Now, let’s clear up a common misconception: Administrators are not by trade bad people.

In many cases, the university hires these administrators to find ways to combat the effects of vanishing state subsidies. Their salaries are a direct representation of the amount of money they save the university and, transitively, they save you.

Take our chief risk officer Grace Crickette, for example. She “has saved the university over $100 million by driving down the cost of workers’ compensation, negotiating much more advantageous terms with our insurance company,” so this year, she received a modest raise. She has also taken four-figure pay cuts each year since at least 2007. I suppose a little extra incentive to keep saving the university money isn’t so evil. She made $191,391.16 last year, earning the money she saves the university. As if this weren’t incentive enough.
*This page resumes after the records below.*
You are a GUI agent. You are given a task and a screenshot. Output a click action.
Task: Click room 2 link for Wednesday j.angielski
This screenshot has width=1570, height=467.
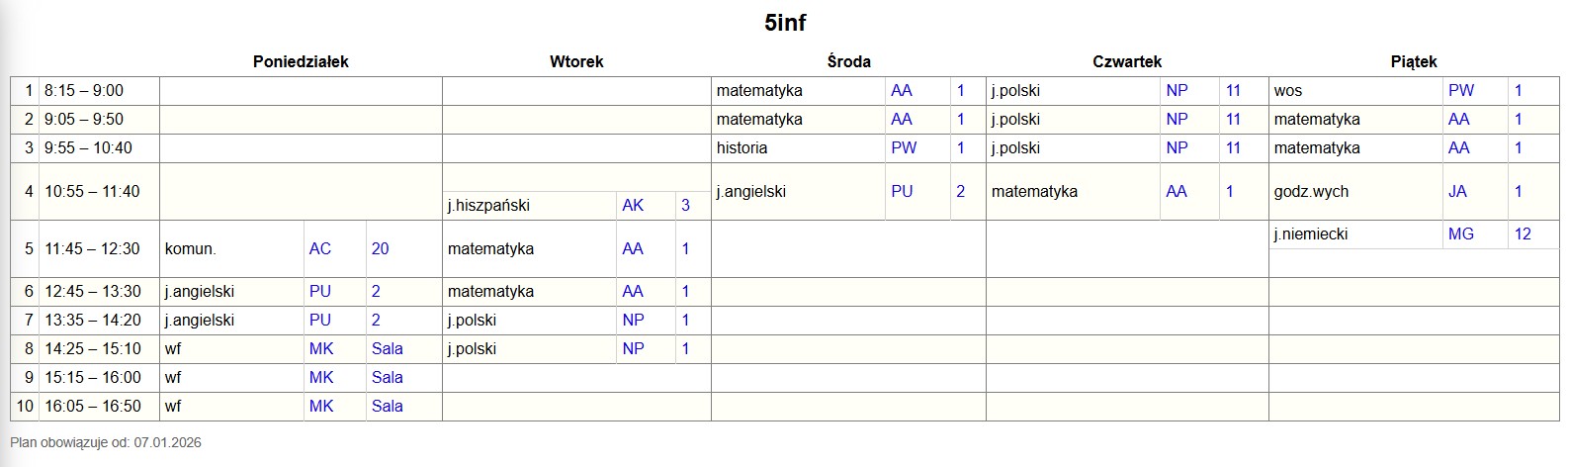[x=960, y=191]
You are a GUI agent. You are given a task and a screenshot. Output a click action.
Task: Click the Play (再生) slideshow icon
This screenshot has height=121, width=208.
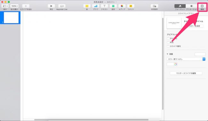click(x=51, y=6)
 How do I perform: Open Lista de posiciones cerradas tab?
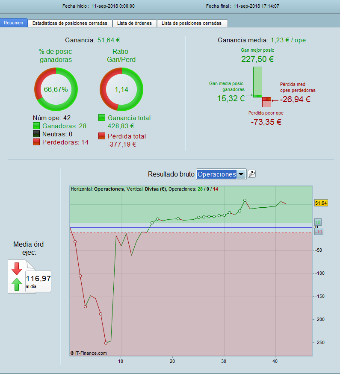pyautogui.click(x=192, y=23)
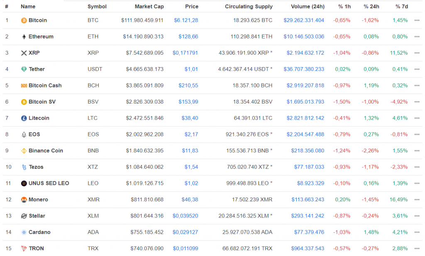
Task: Click UNUS SED LEO price value
Action: [x=191, y=183]
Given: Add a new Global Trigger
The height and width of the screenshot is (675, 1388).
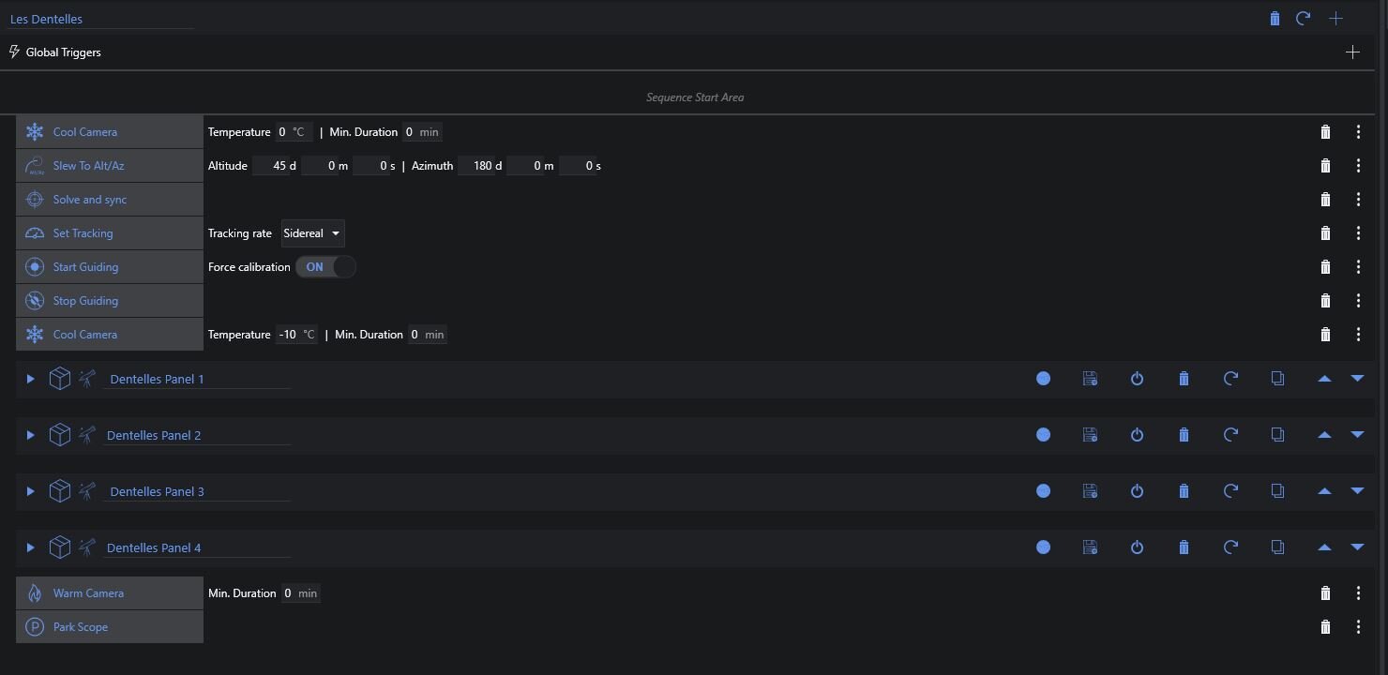Looking at the screenshot, I should pyautogui.click(x=1352, y=53).
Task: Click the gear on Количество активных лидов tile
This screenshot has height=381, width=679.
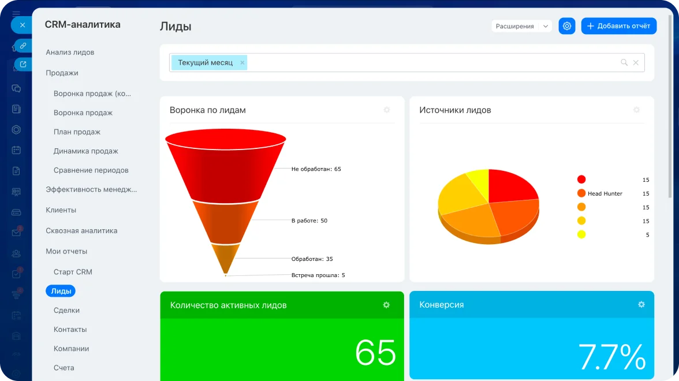Action: tap(386, 305)
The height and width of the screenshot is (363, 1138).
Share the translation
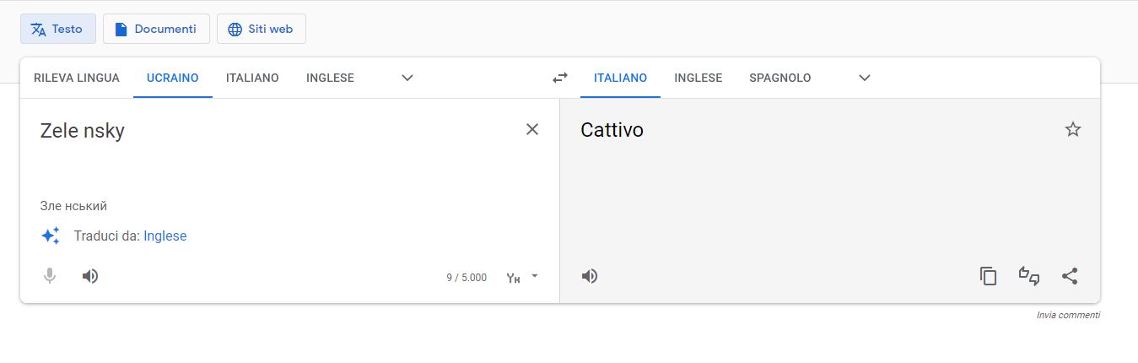[1069, 276]
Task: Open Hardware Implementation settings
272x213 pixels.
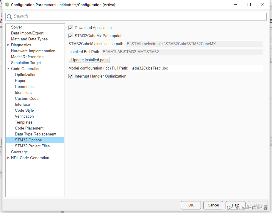Action: (33, 51)
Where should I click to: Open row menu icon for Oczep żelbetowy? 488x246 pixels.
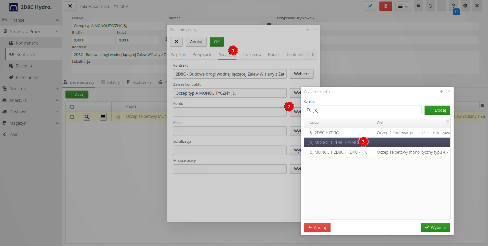click(103, 117)
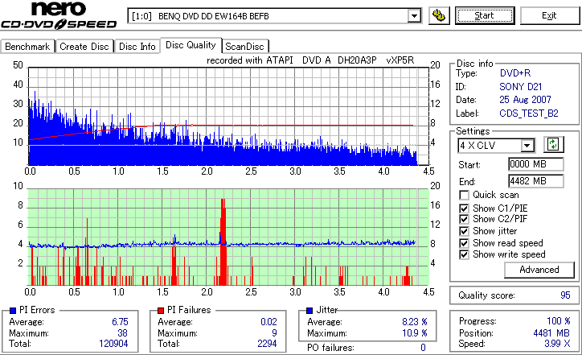This screenshot has height=355, width=582.
Task: Click the Start button
Action: click(x=485, y=15)
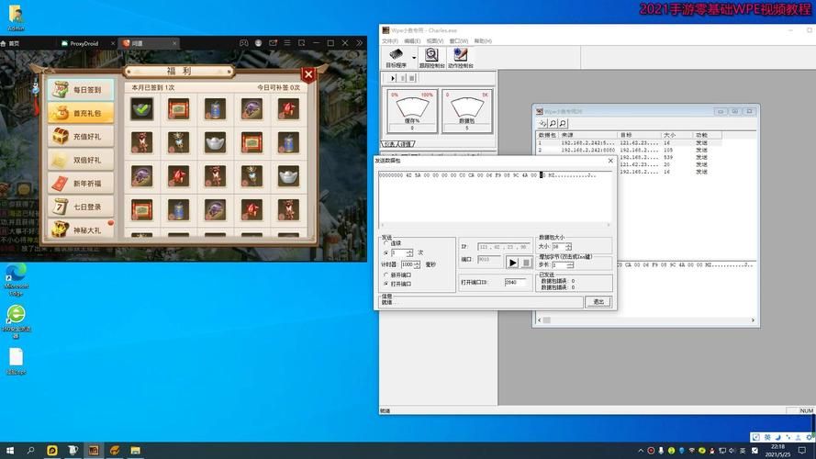Click the green checkmark sign-in reward
Image resolution: width=816 pixels, height=459 pixels.
(x=141, y=110)
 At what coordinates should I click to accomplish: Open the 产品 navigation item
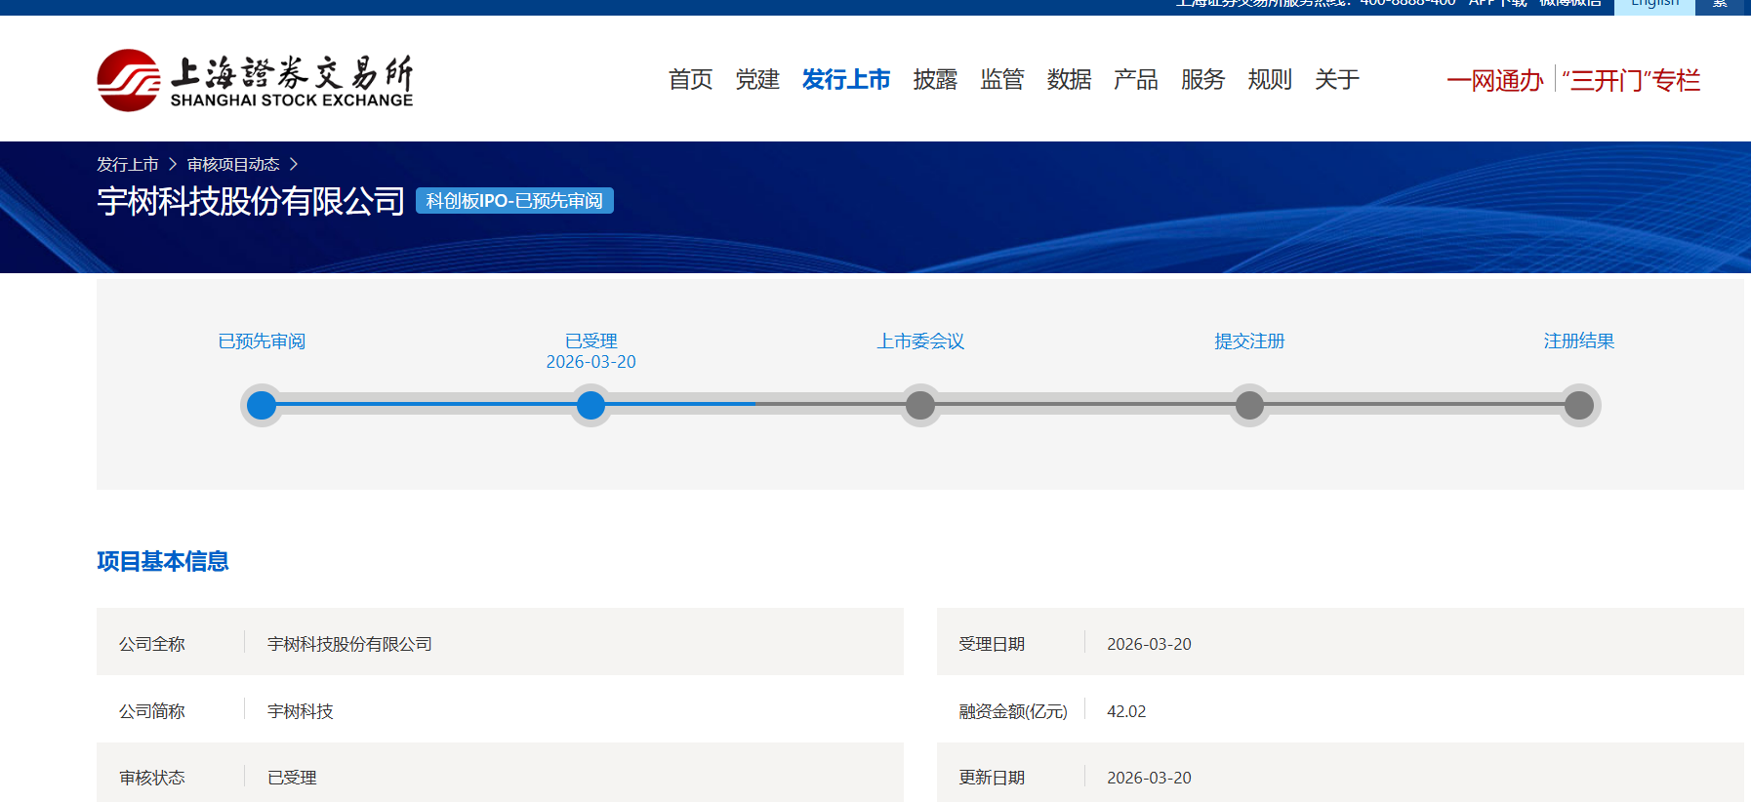pyautogui.click(x=1135, y=80)
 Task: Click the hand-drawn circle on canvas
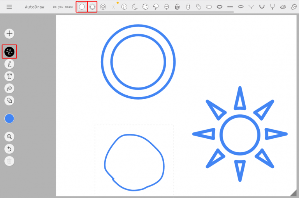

In a similar fashion, each of the four UC Davis administrators involved in this pickle has earned his or her living doing truly incredible things for this university. Dr. Steven Currall’s bio is as long as my arm. Dr. Claire Pomeroy received the 2009 Humanitarian of the Year Award from United Cerebral Palsy of Greater Sacramento. These administrators have made a phenomenal living by investing themselves in our university and by helping those in need.

Which makes this whole pension kerfuffle that much more agitating. It feels uncharacteristic, almost traitorous coming from people who have achieved such wealth and public notoriety by dedicating their lives to this university. These are the last people students should have to ask, “Why the change of heart?”

In five years, I’ve never met an administrator who is worth this type of money a year. No doubt they’ve had some incalculable impact on my receiving a partially subsidized education, I’ve just never shaken one’s hand. I’ve never gone to one’s office hours. An administrator has never taught me something of value and has never had to put up with my bellyaching. Well, until now.

In their letter, they claim that we dole out pension benefits in excess of the IRS’s federal maximum as a means of maintaining competition with other universities – that if we want the best, we have to pay for the best. Or the best will move to Indiana or something.

I argue that if these administrators truly bled blue and gold like tens of thousands of 18-to-23-year-old undergrads do, like our professors, staff and facilities managers do, they’d continue being the best, saving this university money when it needs it most, without demanding more in return. We have been so generous with their pay already. Their selflessness in our time of collective need would give us unprecedented confidence in all the administrators we students don’t get to interact with.

In the next year, I challenge one administrator to take that modest raise and go to Dutton Hall. Walk over to the financial aid line and use that money you save our university to put a troubled student’s financial anxiety to rest. Who knows, that student could end up being the next bigwig UC administrator, and what an example they would have to follow.

JOSH ROTTMAN wonders whether Republican state Sen. Tony Strickland actually commented on last week’s column, or if someone’s messing with him. If you know the truth, reach him at jjrottman@ucdavis.edu.

Steven C. Currall, Ph.D., dean, UC Davis Graduate School of Management – $293,843.70

William McGowan, CFO, UC Davis Health System – $346,073

Dr. Claire Pomeroy, MBA, CEO, UC Davis Health System; Vice Chancellor/Dean, UC Davis School of Medicine – $528,978.20

Ann Madden Rice, CEO, UCD Medical Center – $574,187.16

1 COMMENT

  1. Thank you for expressing so well what many of us think. Sure, we want to attract the best people here, but what about the staff already at UCD, the majority of whom make about 1/10 of the salary of these well-paid people. We have had furloughs, cuts, etc.—never mind a raise– but pretty much everyone keeps on doing their jobs anyway. I think many of the staff at UCD are already exhibiting the selfless generosity you are calling for among these highest-paid administrators. We should all share in the sacrifices being made in this difficult budget era, to keep from pricing California’s students out of UC altogether.